--- START OF Material provided ---

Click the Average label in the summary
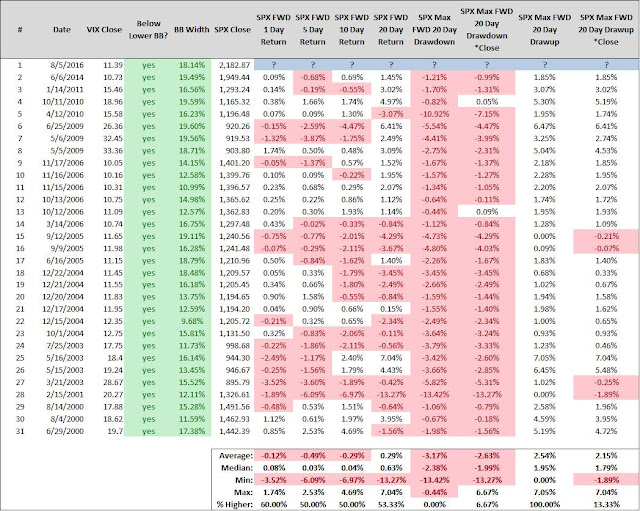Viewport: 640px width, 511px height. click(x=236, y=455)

--- END OF Material provided ---
--- START OF Material provided ---

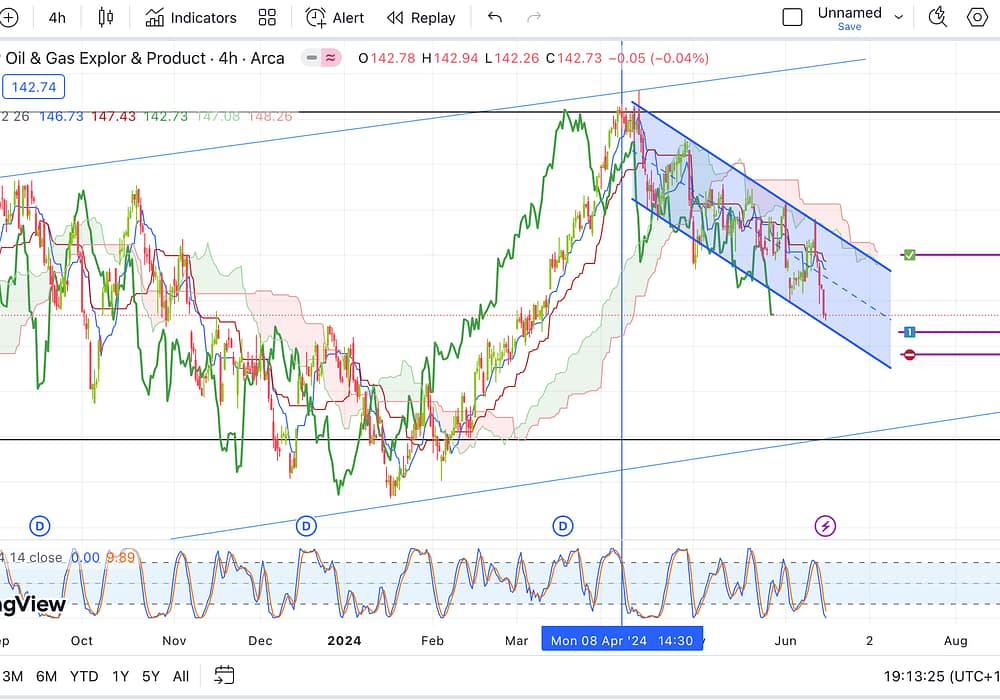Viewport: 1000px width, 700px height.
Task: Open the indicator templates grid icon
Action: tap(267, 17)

--- END OF Material provided ---
--- START OF Material provided ---

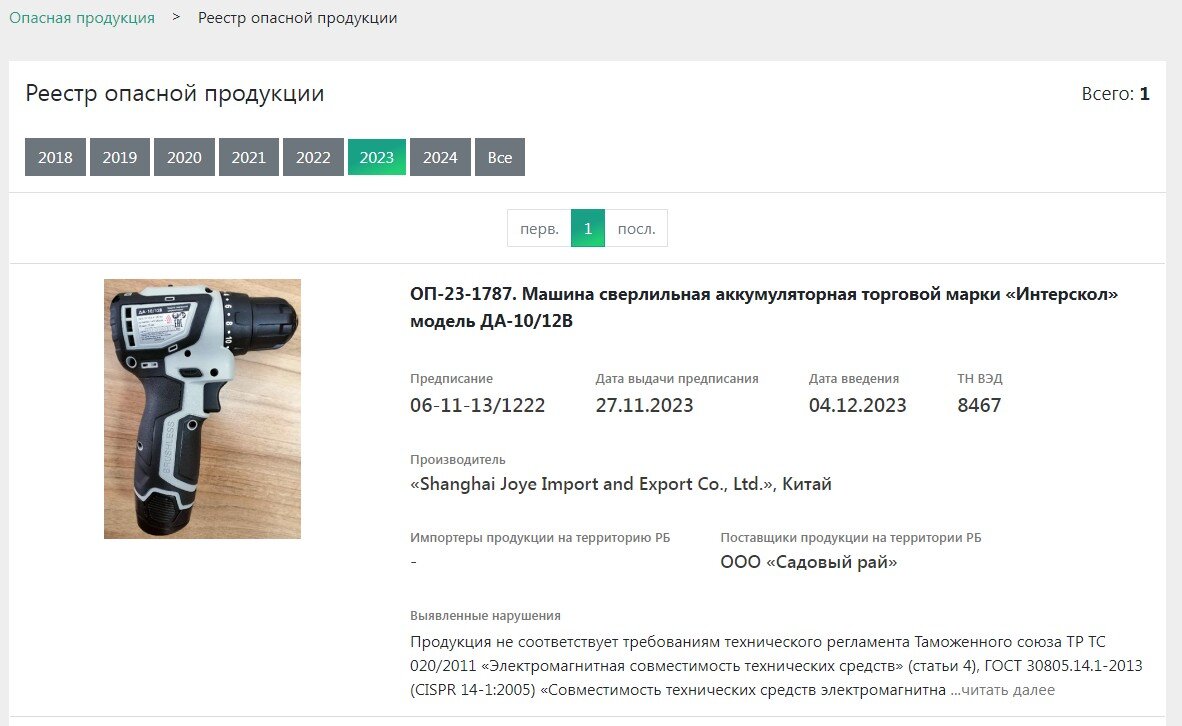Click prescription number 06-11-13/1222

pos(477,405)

--- END OF Material provided ---

Given exercise
Could you rewrite the lines starting at the one containing "Viewport: 1000px width, 700px height." and ending at the one containing "Action: tap(267, 17)", with "grid icon" changed to "grid button" and the pictures left out?

Final result
Viewport: 1000px width, 700px height.
Task: Open the indicator templates grid button
Action: tap(267, 17)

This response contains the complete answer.